I think this is just by poor design in the file system. I have seen same problem when I worked with communication ports, opening/closing them.

Unfortunately I think the most simple solution would be to just retry to create the file a number of times if you get an INVALID_HANDLE_VALUE. GetLastError() might also give you a better way of detecting this particular INVALID_HANDLE_VALUE.

I would have preferred overlapped I/O, but there CloseHandle() and DeleteFile() don't handle overlapped operations :(

Max Kielland
+2  A: 

Silly suggestion - since it fails so infrequently, how about simply waiting some milliseconds on failure and trying again? Or, if latency is important, switch to another file name, leaving the old file to be deleted later.

Arkadiy
A: 

Since you're creating a new file, processing it, then deleting it, it sounds like you don't really care about what the file name is. If that's truly the case, you should consider always creating a temporary file. That way, each time through the process, you don't have to care that the file didn't yet get deleted.

Jacob
-1 his question specifies that he doesn't get to control the content of the scripts causing this
Elemental
@Elemental, exactly. He said the *content* of the scripts, not the *location* of the scripts, so the downvote is invalid.
Jacob
@Jocab - unfortunately the scripts themselves contain the commands including the delete command which uses the file name directly (literally) and he can't change the scripts to use temp file names instead.
Elemental
It is a nice idea, Jacob, but indeed our script writers are in control of the name of the file. And although this particular scenario has arisen, in general, it does not. It is impossible at the language-level (scripting interpreter) to assume the nature of the file, and enforce any particular rules around it (it's just an output filename in one context, an input filename in another, and a target of a delete command in yet another, all unrelated as far as the interpreter knows).
Mordachai
A: 
  • Is there a way to detect that a file is pending deletion?

Use GetFileInformationByHandleEx function with FILE_STANDARD_INFO structure.
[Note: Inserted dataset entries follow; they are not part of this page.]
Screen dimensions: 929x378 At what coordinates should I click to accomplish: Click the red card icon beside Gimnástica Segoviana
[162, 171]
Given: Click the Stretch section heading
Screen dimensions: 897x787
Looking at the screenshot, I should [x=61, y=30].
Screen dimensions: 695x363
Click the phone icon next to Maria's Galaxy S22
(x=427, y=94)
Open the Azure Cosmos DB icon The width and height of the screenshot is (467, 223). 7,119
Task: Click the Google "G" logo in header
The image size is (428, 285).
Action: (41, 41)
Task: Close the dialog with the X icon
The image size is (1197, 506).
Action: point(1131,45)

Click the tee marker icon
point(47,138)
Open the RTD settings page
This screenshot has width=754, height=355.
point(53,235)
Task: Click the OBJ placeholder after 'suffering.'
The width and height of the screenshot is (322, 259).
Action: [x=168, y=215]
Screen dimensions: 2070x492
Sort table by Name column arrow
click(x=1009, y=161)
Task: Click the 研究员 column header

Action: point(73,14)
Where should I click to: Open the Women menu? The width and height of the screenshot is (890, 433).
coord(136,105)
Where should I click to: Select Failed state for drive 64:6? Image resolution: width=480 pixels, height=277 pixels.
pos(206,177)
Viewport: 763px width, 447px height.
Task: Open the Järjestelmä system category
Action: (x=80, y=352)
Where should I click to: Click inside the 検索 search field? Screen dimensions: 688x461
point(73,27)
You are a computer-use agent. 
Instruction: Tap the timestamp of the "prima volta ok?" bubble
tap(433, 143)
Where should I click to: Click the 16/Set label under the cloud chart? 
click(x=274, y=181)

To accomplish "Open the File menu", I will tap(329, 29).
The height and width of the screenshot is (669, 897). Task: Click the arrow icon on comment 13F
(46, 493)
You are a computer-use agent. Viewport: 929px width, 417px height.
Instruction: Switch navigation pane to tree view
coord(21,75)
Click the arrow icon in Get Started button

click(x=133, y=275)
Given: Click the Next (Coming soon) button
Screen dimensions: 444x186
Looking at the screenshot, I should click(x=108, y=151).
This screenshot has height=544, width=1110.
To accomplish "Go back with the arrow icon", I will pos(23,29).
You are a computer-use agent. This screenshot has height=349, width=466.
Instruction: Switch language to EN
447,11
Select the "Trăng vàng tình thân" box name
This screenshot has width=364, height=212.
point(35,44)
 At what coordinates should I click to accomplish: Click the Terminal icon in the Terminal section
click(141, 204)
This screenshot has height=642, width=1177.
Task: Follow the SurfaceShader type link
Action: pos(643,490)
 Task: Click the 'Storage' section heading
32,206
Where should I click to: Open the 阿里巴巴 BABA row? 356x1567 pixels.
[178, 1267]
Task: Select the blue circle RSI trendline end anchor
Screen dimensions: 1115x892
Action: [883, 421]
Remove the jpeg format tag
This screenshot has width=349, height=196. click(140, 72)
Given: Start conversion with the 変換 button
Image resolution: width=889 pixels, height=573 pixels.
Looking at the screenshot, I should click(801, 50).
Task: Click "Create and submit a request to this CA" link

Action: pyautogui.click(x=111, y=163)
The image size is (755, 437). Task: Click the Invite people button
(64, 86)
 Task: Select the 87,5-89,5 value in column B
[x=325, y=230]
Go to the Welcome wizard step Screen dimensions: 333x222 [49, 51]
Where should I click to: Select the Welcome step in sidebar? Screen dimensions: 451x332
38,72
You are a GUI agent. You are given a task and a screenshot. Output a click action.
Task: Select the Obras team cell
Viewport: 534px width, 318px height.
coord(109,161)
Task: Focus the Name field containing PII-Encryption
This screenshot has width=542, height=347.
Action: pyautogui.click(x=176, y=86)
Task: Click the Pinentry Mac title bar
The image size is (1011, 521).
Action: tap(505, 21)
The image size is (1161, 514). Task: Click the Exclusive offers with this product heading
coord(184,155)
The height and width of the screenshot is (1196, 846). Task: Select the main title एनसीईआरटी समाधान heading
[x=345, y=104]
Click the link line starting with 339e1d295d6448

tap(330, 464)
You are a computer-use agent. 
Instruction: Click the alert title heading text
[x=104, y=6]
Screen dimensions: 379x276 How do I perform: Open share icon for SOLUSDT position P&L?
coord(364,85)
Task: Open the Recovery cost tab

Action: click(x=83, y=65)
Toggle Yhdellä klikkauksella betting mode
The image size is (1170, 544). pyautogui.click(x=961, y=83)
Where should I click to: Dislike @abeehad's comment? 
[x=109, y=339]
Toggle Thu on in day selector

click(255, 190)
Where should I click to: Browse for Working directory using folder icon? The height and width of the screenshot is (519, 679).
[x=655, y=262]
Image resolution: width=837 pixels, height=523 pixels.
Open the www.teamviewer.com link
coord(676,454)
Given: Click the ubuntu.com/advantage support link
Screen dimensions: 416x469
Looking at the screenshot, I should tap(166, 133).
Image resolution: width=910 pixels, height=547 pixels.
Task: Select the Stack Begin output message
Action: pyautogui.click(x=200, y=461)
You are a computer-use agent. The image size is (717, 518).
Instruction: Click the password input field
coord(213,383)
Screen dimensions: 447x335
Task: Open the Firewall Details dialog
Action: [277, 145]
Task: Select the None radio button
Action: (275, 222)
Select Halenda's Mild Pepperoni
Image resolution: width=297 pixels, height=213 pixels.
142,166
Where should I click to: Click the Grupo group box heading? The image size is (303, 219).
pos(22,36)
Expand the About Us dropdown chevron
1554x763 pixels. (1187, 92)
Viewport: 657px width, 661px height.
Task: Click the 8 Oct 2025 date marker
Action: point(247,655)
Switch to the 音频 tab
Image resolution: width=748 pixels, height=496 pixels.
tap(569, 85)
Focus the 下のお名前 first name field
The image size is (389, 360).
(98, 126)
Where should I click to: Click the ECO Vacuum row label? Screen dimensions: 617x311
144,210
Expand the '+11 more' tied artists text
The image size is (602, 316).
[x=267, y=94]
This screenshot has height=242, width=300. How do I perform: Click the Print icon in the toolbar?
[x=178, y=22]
But the function can't solve your problem. @sbi's solution either.

Benjamin
Erm, I don't think that this is possible [in our situation]. Quite frankly, it's not possible to get a handle for a file which is pending deletion. So by the time the CreateFile() executes, the file is pending deletion, but it is impossible to obtain a handle on it to check. :(
Mordachai
Onces a file pend as deletion, you can't open the file again. It is only possible when you got another handle before the file deleted.
Benjamin
Right - so any useful solution would need to answer the question "why is access denied" when I call CreateFile()? If there is a way to ask the OS "is the file pending delete" at that point in time, then this would be useful. Or if there was a way to get CreateFile() to be more forthcoming with details instead of a blank "denied" then that would be more useful.